Beyond cytokines and targeted therapies, several newer immunotherapies are becoming important in the treatment of kidney cancer. They fall into six broad categories: checkpoint inhibitors and immune modulators, cancer vaccines, adoptive cell therapy, monoclonal antibodies, cytokines, and adjuvant immunotherapies. These therapies for kidney cancer are still in clinical testing, but their successful use in other types of cancers suggests that they may ultimately prove beneficial for kidney cancer patients as well.
Checkpoint Inhibitors
A promising avenue of clinical research in kidney cancer is the use of immune checkpoint inhibitors. These treatments work by targeting molecules that serve as checks and balances on immune responses. By blocking these inhibitory molecules or, alternatively, activating stimulatory molecules, these treatments are designed to unleash or enhance pre-existing anti-cancer immune responses. The following trials are currently recruiting patients:
Phase III
- A phase III study of nivolumab (Opdivo), a PD-1 antibody, with ipilimumab(Yervoy), a CTLA-4 antibody, versus sunitinib (Sutent), for patients with previously untreated advanced or metastatic renal cell carcinoma (NCT02231749).

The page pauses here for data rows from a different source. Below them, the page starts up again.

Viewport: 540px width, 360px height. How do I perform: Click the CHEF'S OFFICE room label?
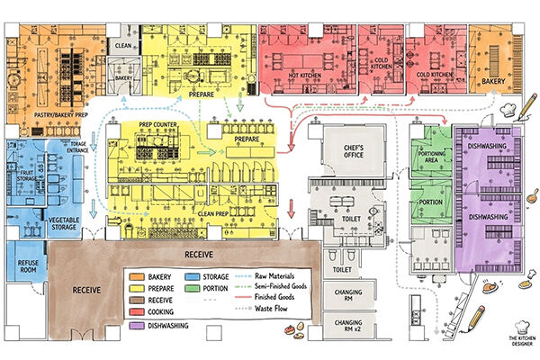point(346,149)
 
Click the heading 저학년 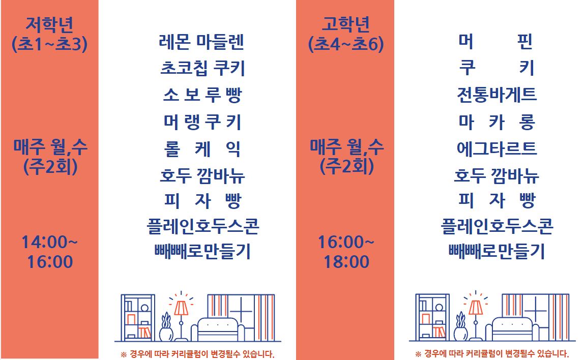pos(50,24)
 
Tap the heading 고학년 pos(346,24)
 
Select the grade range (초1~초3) pos(50,44)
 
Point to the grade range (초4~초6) pos(346,44)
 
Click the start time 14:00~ pos(50,242)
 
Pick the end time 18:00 pos(346,261)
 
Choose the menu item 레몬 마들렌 pos(201,42)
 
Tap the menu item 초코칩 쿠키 pos(202,68)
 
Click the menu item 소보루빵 pos(202,95)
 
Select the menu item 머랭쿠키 pos(202,122)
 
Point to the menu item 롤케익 pos(202,149)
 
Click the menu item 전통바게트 pos(496,95)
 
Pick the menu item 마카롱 pos(496,122)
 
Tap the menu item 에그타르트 pos(496,148)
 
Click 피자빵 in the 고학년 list pos(496,200)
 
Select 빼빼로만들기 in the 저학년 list pos(202,251)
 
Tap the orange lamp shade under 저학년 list pos(181,308)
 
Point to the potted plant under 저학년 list pos(166,327)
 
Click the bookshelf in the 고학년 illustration pos(432,317)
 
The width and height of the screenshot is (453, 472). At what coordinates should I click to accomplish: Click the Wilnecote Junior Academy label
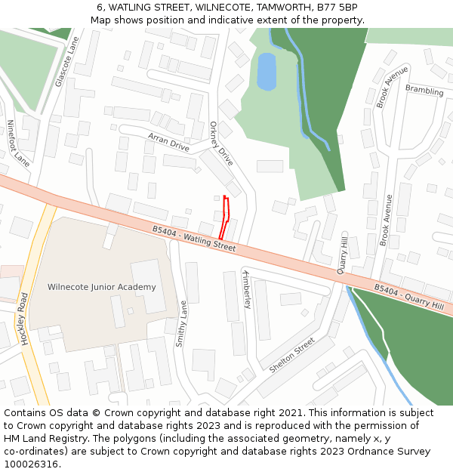[x=101, y=287]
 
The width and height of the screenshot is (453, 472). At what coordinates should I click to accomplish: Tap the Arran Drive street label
[x=168, y=141]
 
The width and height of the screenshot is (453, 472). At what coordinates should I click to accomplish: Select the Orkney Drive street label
[x=221, y=143]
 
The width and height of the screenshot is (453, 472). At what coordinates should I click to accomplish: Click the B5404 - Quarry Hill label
[x=408, y=297]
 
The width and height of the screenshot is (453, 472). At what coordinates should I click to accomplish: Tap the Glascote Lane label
[x=67, y=61]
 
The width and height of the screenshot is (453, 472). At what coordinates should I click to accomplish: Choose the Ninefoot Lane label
[x=18, y=143]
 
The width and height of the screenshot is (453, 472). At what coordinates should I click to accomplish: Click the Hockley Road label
[x=24, y=318]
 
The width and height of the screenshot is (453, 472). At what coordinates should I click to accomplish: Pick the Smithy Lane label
[x=180, y=324]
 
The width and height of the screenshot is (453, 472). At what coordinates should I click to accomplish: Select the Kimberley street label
[x=246, y=288]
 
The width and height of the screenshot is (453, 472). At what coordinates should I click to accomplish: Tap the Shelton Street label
[x=291, y=355]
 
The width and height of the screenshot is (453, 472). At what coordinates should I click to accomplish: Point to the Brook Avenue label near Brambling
[x=392, y=86]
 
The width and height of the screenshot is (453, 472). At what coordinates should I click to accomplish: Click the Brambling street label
[x=424, y=91]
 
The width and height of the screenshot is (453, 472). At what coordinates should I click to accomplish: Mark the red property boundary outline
[x=225, y=218]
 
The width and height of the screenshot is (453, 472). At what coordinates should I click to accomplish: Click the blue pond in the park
[x=267, y=72]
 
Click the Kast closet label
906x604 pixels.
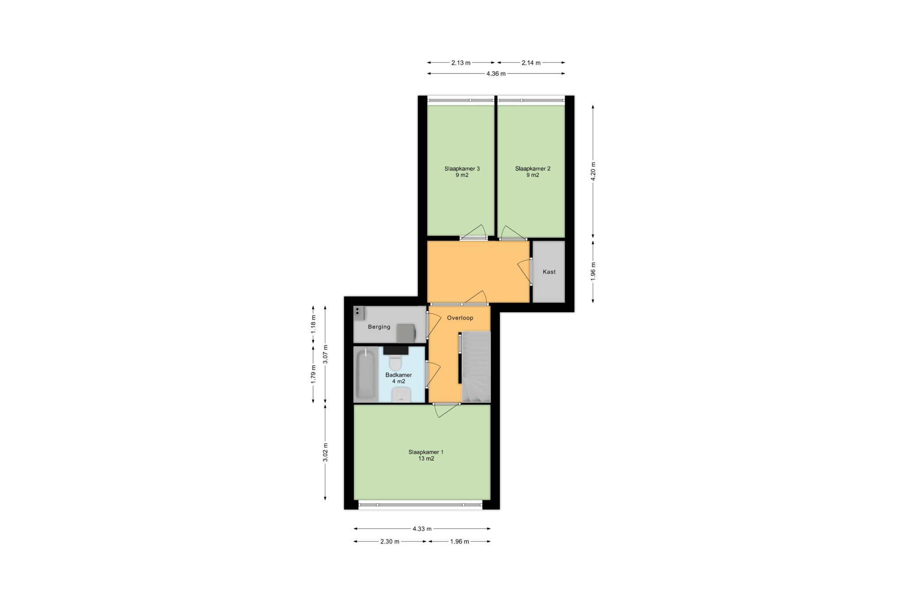[549, 272]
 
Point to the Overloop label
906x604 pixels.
[460, 318]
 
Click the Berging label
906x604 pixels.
[379, 327]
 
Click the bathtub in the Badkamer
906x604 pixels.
[365, 374]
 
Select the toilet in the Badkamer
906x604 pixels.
[395, 361]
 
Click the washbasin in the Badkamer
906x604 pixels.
[402, 395]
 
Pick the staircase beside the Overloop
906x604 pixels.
[476, 367]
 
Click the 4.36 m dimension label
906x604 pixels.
[496, 74]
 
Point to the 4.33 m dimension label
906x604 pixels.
[422, 529]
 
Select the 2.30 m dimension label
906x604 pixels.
[390, 542]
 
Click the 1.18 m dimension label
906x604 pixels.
[313, 324]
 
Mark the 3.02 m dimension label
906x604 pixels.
[325, 452]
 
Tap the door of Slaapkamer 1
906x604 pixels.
[447, 410]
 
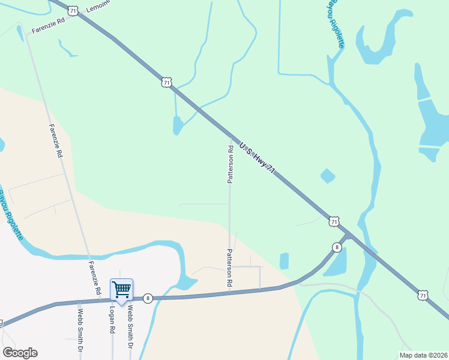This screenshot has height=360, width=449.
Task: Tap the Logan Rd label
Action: click(x=112, y=322)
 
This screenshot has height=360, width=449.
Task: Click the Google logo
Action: click(x=20, y=353)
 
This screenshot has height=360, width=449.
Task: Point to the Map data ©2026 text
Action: click(x=423, y=355)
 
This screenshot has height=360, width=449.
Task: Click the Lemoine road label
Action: click(x=99, y=7)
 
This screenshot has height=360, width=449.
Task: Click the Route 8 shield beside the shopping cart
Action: click(x=148, y=298)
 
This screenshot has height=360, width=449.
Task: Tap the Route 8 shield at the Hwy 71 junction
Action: click(x=337, y=247)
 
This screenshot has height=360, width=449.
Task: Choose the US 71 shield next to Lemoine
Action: click(x=73, y=11)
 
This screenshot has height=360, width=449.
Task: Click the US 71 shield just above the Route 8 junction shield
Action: click(x=334, y=222)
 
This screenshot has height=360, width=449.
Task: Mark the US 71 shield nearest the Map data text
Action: click(x=423, y=295)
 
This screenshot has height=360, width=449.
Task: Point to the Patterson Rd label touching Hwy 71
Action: click(x=230, y=163)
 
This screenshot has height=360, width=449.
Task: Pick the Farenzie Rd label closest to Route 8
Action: click(x=95, y=277)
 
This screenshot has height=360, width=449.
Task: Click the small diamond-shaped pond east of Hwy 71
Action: click(x=328, y=176)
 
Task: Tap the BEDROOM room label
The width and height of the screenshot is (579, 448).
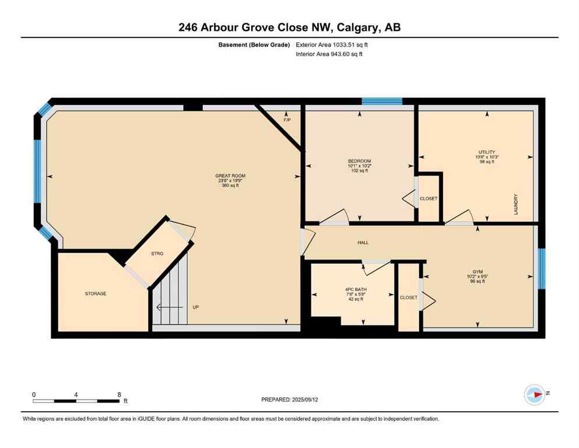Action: click(x=359, y=161)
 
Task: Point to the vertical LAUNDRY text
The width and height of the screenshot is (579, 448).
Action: click(x=516, y=204)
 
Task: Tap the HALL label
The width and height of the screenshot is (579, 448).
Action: click(x=363, y=243)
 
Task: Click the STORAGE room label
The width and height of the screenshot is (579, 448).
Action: click(x=96, y=293)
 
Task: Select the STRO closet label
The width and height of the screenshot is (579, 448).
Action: click(x=157, y=253)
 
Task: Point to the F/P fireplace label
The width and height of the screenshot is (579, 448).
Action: click(x=286, y=120)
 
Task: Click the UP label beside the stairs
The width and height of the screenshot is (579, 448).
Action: click(x=196, y=307)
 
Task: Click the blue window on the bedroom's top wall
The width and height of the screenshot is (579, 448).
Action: click(x=382, y=102)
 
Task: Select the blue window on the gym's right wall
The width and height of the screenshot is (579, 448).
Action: click(x=542, y=268)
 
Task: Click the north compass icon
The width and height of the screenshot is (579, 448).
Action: click(x=534, y=395)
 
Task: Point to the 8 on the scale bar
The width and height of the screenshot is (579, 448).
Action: click(x=119, y=394)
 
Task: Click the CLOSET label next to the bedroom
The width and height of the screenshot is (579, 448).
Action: click(x=429, y=198)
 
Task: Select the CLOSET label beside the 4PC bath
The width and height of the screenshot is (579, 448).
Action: click(x=408, y=298)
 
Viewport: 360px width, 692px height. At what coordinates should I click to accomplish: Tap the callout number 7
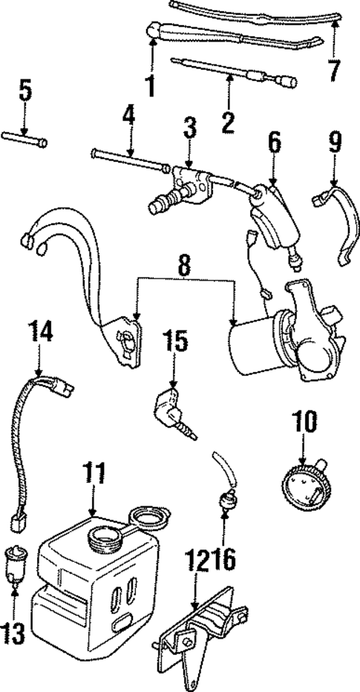pos(334,71)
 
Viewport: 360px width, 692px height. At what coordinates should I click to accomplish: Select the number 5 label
pos(26,93)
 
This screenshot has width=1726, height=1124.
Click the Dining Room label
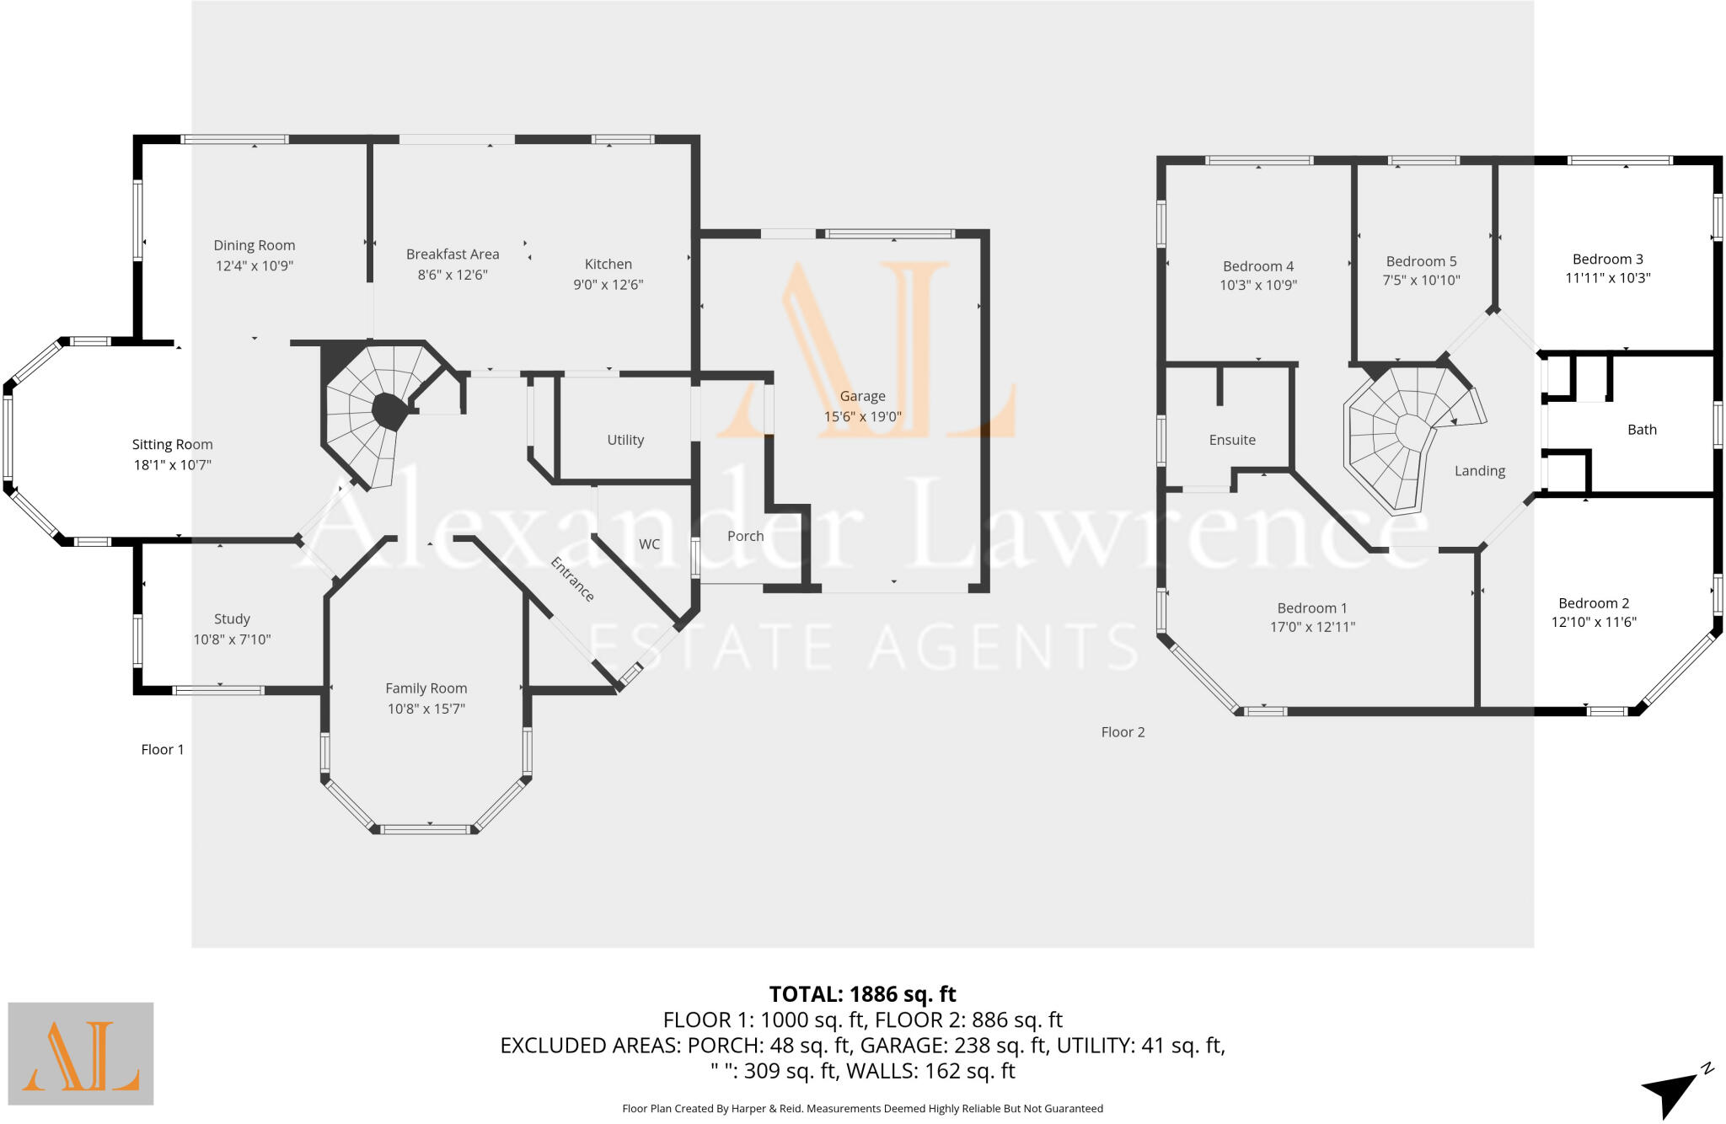[254, 245]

- A phase III study of atezolizumab (MPDL3280A), a PD-L1 antibody, in combination with bevacizumab (Avastin) versus sunitinib (Sutent) in patients with untreated advanced renal cell carcinoma (NCT02420821).
Phase I/II
- A phase I/II study of atezolizumab (MPDL3280A), a PD-L1 antibody, andvarlilumab (CDX-1127), an anti-CD27 antibody, in patients with advanced cancer, including kidney cancer (NCT02543645).
- A phase I/II trial to test varlilumab (CDX-1127), an anti-CD27 antibody, in patients with metastatic clear cell kidney cancer (NCT02386111).
- A phase I/II study to test LAG525, an antibody that targets LAG-3, +/-PDR001, a PD-1 antibody, in patients with advanced cancer, including renal cancer (NCT02460224).
- A phase I/II study to test MBG453, an antibody that targets TIM-3, +/-PDR001, a PD-1 antibody, in patients with advanced cancer, including renal cancer (NCT02608268).
Phase I
- A phase I trial to test BMS-986016, a LAG-3 antibody, with or withoutnivolumab (anti-PD-1), in patients with solid tumors, including renal cell cancer (NCT01968109).
BRIEF STATISTICS
Approximately 62,700 new cases of kidney cancer will be diagnosed in the U.S. in 2016, including cancer of the renal pelvis and Wilms tumor, a childhood cancer. There will be approximately 14,240 deaths. Kidney cancer is more common in older people (>55 years old) and affects men more often than women.